== Records

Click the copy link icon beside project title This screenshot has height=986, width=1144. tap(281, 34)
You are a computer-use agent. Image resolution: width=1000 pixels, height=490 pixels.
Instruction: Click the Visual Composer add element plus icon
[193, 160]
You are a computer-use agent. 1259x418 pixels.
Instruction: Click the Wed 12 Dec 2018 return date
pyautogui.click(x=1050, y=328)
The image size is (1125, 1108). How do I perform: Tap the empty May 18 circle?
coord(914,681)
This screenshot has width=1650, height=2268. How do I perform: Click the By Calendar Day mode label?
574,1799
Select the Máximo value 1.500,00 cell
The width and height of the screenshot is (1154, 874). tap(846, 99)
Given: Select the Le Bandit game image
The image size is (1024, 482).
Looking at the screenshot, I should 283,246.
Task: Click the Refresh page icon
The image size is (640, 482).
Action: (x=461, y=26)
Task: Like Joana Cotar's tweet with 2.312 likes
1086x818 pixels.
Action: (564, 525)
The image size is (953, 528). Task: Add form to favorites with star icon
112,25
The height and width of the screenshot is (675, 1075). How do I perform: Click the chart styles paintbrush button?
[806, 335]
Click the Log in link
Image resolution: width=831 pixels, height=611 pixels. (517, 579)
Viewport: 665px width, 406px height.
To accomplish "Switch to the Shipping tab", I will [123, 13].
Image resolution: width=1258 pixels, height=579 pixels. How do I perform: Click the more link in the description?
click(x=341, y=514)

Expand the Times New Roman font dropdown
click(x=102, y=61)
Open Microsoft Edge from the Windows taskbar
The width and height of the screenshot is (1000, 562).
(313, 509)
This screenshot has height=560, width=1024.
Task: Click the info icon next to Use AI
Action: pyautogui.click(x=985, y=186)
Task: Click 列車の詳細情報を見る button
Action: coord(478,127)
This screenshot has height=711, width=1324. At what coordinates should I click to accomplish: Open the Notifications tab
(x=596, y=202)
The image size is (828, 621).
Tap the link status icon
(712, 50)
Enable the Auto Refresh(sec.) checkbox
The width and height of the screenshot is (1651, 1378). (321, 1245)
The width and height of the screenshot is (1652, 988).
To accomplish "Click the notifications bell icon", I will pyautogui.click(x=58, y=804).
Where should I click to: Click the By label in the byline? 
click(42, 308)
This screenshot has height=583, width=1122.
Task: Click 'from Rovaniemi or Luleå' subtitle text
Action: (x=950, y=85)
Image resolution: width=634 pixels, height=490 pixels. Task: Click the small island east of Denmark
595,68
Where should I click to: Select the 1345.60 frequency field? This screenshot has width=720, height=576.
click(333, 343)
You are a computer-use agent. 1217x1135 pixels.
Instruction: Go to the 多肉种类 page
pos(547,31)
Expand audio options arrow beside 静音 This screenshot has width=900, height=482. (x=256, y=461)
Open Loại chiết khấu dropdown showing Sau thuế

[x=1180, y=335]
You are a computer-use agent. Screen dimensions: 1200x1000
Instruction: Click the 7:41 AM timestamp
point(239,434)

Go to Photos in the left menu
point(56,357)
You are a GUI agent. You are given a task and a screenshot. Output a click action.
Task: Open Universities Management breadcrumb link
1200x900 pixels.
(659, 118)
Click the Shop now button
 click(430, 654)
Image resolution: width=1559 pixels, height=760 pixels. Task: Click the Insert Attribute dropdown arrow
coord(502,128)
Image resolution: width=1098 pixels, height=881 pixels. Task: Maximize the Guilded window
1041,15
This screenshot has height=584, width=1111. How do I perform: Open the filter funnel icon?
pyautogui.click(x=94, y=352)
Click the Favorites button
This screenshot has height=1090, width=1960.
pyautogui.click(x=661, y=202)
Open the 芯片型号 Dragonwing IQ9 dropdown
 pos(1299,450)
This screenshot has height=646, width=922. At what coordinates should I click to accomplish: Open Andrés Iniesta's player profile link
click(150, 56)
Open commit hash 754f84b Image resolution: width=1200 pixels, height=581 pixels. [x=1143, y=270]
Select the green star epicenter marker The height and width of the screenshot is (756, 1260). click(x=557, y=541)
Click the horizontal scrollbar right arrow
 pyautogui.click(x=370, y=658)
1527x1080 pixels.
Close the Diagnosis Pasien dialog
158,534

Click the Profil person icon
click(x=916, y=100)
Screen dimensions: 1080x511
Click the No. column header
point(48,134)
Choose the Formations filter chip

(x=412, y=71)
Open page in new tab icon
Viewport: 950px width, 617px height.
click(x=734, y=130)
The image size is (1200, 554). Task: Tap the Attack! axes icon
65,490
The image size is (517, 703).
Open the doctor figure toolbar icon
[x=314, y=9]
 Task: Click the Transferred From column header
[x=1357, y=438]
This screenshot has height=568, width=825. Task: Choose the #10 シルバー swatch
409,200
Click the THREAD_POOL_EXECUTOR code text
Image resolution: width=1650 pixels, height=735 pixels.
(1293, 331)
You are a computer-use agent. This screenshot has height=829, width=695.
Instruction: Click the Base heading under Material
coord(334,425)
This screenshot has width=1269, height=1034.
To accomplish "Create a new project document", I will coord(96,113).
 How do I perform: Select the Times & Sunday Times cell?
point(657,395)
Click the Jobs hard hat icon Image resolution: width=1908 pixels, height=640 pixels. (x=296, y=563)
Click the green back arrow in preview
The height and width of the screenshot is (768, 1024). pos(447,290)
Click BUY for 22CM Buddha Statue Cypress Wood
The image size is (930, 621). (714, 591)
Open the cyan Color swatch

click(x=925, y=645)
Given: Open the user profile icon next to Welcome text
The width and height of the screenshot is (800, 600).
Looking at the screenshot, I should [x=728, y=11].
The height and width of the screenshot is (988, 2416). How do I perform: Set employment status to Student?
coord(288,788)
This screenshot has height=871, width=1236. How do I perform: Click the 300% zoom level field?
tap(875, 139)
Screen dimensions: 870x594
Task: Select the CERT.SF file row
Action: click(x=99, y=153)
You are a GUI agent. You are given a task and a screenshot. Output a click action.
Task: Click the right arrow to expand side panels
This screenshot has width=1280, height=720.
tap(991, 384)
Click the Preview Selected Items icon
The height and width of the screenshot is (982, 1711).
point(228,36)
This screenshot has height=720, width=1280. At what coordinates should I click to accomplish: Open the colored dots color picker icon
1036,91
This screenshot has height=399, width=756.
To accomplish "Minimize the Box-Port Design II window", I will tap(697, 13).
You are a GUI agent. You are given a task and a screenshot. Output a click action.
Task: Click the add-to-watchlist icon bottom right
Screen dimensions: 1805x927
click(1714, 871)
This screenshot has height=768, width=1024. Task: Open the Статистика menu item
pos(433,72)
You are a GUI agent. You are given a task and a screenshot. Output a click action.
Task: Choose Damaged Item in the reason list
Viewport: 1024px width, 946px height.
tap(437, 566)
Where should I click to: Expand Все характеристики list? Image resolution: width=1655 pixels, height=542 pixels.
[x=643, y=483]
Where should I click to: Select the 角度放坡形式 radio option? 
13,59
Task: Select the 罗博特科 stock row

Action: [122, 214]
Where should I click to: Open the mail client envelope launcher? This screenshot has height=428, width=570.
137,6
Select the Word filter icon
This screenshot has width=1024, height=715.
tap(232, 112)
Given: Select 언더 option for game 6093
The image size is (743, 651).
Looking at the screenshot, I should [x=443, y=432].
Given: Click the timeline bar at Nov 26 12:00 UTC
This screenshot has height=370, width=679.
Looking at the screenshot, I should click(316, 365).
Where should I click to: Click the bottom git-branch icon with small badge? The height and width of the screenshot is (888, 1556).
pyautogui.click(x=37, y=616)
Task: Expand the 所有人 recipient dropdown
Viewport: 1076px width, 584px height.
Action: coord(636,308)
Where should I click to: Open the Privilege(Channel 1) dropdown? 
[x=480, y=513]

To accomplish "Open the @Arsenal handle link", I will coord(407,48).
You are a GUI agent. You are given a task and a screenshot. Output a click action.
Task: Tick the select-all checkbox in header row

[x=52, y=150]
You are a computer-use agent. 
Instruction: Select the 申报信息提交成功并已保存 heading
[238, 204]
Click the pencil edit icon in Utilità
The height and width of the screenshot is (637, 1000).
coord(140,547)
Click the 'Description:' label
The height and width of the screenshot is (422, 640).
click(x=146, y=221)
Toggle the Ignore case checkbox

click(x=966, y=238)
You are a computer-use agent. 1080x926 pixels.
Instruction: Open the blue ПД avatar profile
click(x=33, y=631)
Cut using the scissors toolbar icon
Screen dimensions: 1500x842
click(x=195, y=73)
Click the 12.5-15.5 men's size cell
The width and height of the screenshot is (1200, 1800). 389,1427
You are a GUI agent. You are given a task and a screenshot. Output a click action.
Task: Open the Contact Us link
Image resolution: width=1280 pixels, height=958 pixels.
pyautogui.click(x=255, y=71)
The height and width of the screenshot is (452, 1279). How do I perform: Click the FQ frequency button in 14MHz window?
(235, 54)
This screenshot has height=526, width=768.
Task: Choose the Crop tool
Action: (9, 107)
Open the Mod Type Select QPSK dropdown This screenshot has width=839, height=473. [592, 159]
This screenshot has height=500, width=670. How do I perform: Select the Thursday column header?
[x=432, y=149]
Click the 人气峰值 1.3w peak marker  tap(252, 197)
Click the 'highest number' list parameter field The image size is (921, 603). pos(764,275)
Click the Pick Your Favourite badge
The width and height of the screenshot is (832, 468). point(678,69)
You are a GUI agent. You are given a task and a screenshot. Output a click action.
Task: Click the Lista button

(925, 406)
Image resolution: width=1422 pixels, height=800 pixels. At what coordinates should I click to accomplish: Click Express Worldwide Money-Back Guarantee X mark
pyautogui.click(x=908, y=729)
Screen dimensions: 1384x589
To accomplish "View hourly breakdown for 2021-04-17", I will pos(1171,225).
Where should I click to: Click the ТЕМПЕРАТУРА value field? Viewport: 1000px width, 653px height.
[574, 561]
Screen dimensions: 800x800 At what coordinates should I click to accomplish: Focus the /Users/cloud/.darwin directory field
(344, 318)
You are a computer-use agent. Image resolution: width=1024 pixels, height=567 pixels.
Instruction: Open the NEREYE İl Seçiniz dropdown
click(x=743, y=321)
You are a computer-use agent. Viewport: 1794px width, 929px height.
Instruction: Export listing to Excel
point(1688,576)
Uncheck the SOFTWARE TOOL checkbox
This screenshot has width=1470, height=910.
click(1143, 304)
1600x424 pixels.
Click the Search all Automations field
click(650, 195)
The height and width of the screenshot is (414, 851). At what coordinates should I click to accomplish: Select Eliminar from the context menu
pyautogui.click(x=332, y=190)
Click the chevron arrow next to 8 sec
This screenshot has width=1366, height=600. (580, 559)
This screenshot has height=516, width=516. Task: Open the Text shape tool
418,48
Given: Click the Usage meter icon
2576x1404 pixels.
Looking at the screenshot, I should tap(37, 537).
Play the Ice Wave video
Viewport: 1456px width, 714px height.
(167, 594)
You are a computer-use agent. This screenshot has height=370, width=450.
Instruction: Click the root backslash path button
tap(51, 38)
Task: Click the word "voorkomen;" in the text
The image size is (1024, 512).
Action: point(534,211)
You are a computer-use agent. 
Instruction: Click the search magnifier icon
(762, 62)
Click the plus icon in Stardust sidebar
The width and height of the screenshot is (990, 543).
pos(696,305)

====

What you should do
Could you return exactly the lines above from the line with "Task: Click the Lista button" to the line with "Screen dimensions: 1384x589", both included, and nothing else?

Answer to this exercise
Task: Click the Lista button

(925, 406)
Image resolution: width=1422 pixels, height=800 pixels. At what coordinates should I click to accomplish: Click Express Worldwide Money-Back Guarantee X mark
pyautogui.click(x=908, y=729)
Screen dimensions: 1384x589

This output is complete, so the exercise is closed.